The above is nice and general, but not exactly what the question is. In fact, trying to reverse engineer the calculator formula is likely wasted effort: it doesn't make much sense (more civilizations should make it give a more remote remotest civ).

My simplest approach would be to say that civilizations are uniformly distributed in a spherical volume corresponding to the milky way (of radius $R$) with Earth in the center (yes, this is wrong but not entirely wrong). Then their distance CDF will be $F(x) = (x/R)^3$ up to $x=R$, and 1 beyond. So I get a CDF for the remotest that is $(x/R)^{3N}$ and a median distance $x=R \cdot 2^{-1/3N}$. This behaves right: as you get more and more civs, the outermost will be almost exactly at the edge $x=R$.
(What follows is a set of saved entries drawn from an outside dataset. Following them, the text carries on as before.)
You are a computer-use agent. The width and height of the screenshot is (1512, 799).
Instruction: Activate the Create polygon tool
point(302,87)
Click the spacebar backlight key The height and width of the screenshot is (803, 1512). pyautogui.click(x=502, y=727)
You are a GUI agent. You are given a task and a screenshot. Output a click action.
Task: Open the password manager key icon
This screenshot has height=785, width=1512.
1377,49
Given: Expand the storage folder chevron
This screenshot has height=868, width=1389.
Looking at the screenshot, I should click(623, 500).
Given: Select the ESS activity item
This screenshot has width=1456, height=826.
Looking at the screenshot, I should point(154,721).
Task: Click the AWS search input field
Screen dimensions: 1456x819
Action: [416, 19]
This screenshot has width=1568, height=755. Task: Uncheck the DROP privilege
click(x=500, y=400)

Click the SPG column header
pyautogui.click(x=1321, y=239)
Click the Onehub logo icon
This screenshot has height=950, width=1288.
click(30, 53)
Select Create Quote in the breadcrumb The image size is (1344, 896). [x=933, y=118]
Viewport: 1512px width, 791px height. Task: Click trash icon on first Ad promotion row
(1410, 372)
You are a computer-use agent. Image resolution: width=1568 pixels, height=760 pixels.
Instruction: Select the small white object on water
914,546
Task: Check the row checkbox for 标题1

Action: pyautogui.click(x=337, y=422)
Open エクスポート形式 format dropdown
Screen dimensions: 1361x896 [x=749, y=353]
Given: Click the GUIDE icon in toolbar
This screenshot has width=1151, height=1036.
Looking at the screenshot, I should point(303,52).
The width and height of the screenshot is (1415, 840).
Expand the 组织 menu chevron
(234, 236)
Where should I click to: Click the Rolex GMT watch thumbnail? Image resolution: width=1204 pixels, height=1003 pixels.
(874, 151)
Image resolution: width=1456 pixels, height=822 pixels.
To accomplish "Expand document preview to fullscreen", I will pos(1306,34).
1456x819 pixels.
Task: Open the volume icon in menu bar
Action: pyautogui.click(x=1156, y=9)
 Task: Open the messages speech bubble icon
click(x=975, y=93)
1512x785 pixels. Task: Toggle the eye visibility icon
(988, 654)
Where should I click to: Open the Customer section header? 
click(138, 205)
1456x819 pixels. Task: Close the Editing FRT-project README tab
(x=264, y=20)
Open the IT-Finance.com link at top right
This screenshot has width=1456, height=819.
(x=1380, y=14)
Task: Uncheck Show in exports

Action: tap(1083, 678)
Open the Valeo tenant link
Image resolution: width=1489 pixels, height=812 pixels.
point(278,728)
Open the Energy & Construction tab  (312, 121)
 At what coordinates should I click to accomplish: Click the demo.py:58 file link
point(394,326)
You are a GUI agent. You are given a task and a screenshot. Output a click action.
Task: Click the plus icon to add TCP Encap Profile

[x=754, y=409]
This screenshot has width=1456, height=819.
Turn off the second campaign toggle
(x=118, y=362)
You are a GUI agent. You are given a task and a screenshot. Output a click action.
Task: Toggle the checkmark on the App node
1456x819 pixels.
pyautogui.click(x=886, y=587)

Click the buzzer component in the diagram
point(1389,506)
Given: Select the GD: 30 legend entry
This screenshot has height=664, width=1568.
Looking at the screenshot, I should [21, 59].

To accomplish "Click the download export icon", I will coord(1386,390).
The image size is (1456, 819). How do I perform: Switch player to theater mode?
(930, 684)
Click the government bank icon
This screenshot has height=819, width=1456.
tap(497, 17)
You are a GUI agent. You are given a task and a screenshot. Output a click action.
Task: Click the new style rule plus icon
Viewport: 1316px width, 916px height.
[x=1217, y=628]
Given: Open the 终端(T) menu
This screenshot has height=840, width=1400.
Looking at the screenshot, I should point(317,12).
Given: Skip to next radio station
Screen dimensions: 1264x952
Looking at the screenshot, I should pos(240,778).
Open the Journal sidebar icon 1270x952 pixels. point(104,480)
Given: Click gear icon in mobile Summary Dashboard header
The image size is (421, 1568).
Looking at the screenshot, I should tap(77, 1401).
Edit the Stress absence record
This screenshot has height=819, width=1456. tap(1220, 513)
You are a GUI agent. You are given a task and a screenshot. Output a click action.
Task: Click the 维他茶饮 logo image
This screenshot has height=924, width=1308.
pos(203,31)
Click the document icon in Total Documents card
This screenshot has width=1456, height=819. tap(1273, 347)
A better model is to assume the Milky Way is a cylinder, and that the sun is in an offset position from the center. Unfortunately I don't know enough stochastic geometry to get $F(x)$ in a closed form. Basically, $F(x)=$[galactic volume inside x]/[total galactic volume]. This can be solved numerically. But if you are solving things numerically you can in principle go full hog and use realistic star densities or even galactic habitable zones.

Addendum: I couldn't resist actually doing it. I took an approximate stellar density model (from Carrol & Ostlie) that I assumed is equivalent to a civilization probability density, did a numerical integration in Matlab and calculated the approximate distance.

This doesn't give an explicit formula, but shows the overall behavior. $F(x)$ is basically a sigmoid with a turning point near the distance to the galactic center. The furthest distance grows slowly since there are rare stars far away from the galactic plane.

Adding a ring-shaped galactic habitable zone (not shown) makes it more of a linear rise, producing a much flatter distance distribution (furthest civilization will be at the far end of the ring).